**Questions**
a – In the passage about Nancy Thomas's SSI claim, what drug did her doctor prescribe after diagnosing her with fibromyalgia?
b – Rewrite part of the passage about Nancy Thomas's SSI claim with "rheumatologist" swapped for "specialist". Begin at the words that have "Thomas appeared before" and stop after "up by evidence.".

**Text passage**
══════

Nancy Thomas was diagnosed with Graves’ disease in 2006, an autoimmune disease affecting the thyroid gland. Over the next four years she complained of headaches, shortness of breath, fatigue, pain in her neck, depression, intolerance to heat and cold, and other symptoms. She saw two doctors before filing for SSI, where she saw a state medical consultant. The Social Security Administration denied her application for SSI in 2011.
She went back to one of her doctors, who diagnosed her with fibromyalgia and prescribed Lyrica to help. Another doctor completed a disability questionnaire which stated she had been diagnosed with Graves’ disease and moderate fibromyalgia causing muscle and joint pains and these conditions “substantially limit” Thomas’ ability to work.
Thomas appeared before an ALJ a year and half after her initial denial of SSI and he denied her claim. The ALJ admitted Thomas suffered from Graves’ disease, degenerative changes of the left shoulder and lumbar spine, and dysthymic disorder, but did not acknowledge fibromyalgia because neither doctor that diagnosed her and supported her was a rheumatologist. He also thought Thomas’ symptoms were not severe enough and at most caused minimal limitations to Thomas’ ability to work. The District Court upheld the verdict.
Thomas appealed, claiming the ALJ’s omission of her fibromyalgia diagnosis were unsound and the conclusion about the severity of her physical impairments is not back up by evidence.
In a per curiam decision heard by Chief Judge Diane Wood and Judges William Bauer and Michael Kanne, the 7th Circuit ruled the ALJ overlooked a second set of criteria when deciding whether Thomas had fibromyalgia, which includes a history of widespread pain and repeated occurrence of symptoms. Thomas supplied this evidence, refuting the SSA’s claim that overlooking this set of criteria was harmless error.
The 7th Circuit also agreed with Thomas that the ALJ’s claims about the severity of her symptoms were not backed up by sufficient evidence. It ruled the ALJ put too much weight on the testimony of the government’s two doctors who examined Thomas and not enough on Thomas’ doctors and her testimony.

══════

**Information supplied**
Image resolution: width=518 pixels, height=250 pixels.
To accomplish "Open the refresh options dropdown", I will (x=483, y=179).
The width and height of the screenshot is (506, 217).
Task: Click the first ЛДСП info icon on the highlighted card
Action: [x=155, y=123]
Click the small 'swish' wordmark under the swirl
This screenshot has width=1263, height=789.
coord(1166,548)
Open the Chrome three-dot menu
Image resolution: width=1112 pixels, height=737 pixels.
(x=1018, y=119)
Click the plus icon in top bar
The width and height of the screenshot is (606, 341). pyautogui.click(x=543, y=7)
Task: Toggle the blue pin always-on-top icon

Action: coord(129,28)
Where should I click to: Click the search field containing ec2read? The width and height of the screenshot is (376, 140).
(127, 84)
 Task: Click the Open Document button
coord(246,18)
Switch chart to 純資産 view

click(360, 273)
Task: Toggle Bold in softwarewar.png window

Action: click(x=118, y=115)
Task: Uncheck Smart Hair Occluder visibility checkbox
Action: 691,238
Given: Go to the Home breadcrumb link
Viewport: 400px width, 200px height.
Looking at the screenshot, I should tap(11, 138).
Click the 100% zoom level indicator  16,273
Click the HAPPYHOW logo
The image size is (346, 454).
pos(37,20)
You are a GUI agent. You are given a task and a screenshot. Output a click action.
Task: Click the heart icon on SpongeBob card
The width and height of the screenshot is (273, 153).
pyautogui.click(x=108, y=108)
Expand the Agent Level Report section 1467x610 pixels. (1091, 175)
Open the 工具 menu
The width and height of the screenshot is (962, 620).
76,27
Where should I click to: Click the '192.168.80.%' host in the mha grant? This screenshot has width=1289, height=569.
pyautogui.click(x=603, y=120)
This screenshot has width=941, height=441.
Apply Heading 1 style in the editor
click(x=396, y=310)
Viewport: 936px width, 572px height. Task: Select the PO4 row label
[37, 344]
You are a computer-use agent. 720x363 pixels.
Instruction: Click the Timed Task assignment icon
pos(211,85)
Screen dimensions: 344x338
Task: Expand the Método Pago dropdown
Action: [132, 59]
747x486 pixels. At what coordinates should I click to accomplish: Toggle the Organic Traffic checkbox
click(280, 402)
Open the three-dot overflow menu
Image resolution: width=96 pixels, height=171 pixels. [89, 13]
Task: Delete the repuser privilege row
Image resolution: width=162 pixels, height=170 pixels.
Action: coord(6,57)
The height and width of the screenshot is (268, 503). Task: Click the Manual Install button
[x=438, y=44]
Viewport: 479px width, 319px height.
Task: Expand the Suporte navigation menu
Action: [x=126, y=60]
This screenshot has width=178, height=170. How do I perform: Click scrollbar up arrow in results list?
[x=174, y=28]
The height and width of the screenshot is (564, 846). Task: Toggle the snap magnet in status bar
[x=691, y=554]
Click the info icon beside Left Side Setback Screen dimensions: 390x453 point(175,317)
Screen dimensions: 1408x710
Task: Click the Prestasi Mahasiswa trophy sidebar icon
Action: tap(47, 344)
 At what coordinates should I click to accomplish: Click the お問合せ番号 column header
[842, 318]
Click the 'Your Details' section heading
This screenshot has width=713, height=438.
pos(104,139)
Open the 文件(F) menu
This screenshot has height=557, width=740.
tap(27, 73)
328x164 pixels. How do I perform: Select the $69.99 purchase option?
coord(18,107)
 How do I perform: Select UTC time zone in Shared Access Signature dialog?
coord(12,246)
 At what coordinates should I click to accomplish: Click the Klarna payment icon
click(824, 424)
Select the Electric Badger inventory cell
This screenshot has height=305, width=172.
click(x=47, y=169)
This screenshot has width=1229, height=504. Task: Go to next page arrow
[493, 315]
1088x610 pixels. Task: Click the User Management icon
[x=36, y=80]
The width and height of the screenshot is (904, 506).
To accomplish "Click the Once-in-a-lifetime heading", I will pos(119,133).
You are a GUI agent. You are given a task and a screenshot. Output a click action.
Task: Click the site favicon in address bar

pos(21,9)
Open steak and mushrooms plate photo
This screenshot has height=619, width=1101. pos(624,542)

══════

**Exercise solutions**
a – Lyrica

b –
Thomas appeared before an ALJ a year and half after her initial denial of SSI and he denied her claim. The ALJ admitted Thomas suffered from Graves’ disease, degenerative changes of the left shoulder and lumbar spine, and dysthymic disorder, but did not acknowledge fibromyalgia because neither doctor that diagnosed her and supported her was a specialist. He also thought Thomas’ symptoms were not severe enough and at most caused minimal limitations to Thomas’ ability to work. The District Court upheld the verdict.
Thomas appealed, claiming the ALJ’s omission of her fibromyalgia diagnosis were unsound and the conclusion about the severity of her physical impairments is not back up by evidence.